The first review of this book that I read made it sound really boring — and I am totally OK with books in which not much happens, so it must have sounded re-e-eally boring. I don't recall what tipped me over the edge, but it may have been the sexy cover:

Interesting, isn't it, how an image can be non-explicit and yet somehow sexier than if it were? But I digress...

I really didn't want to read another book about a teenage queer boy and the older (but not much older) man who changed his life. But I'm glad I did. The writing is just lovely, and the emotions are rendered with an intensity and realism that overshadow the plot's un-originality. The book is mostly about the build-up, the excruciating anticipation; then the short-lived explosiveness of the thing itself; and ultimately the book tries be original by tacking on a completely unnecessary chapter showing how one of the lovers never totally gets over it.

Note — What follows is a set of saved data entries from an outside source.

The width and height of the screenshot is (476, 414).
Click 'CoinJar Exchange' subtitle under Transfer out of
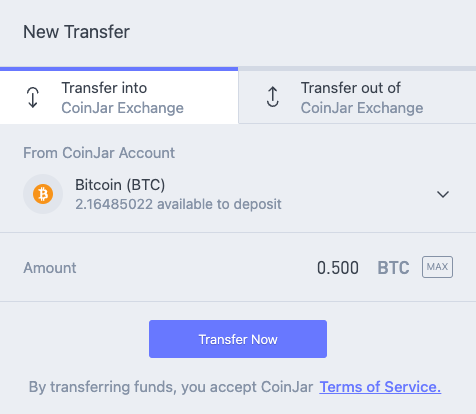(362, 108)
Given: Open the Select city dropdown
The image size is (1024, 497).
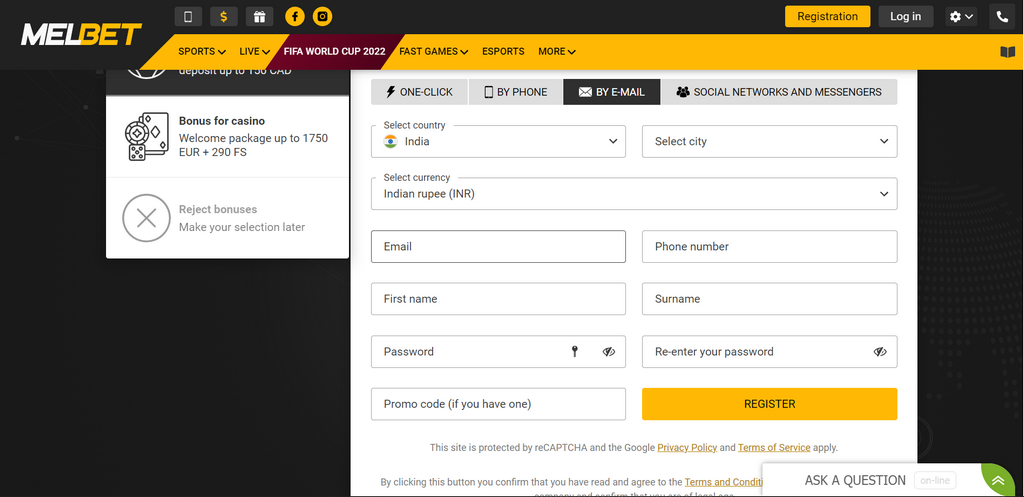Looking at the screenshot, I should 769,141.
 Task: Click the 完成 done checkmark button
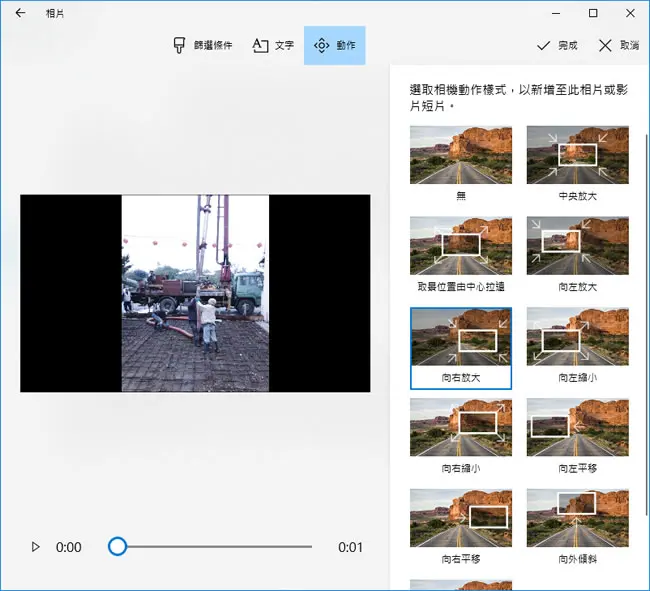(x=557, y=45)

I was about to say the book is slim, so the unnecessary epilogue-y bit doesn't ruin it, but I checked online and it's 248 pages. It sure didn't seem that long, which means I must have been reading it quickly, which is kind of odd for a book that's mostly about anticipation — but maybe it isn't. The author writes about one's sense of time being affected by feelings of anticipation and desire, and I must have had an experience similar to the character's. I guess this book is more original (in quality, if not in content) than I thought. (Come to think of it, I'm pretty sure one of the reviews said something to that effect, which means I'm not being original. It's a vicious, vicious circle, isn't it?)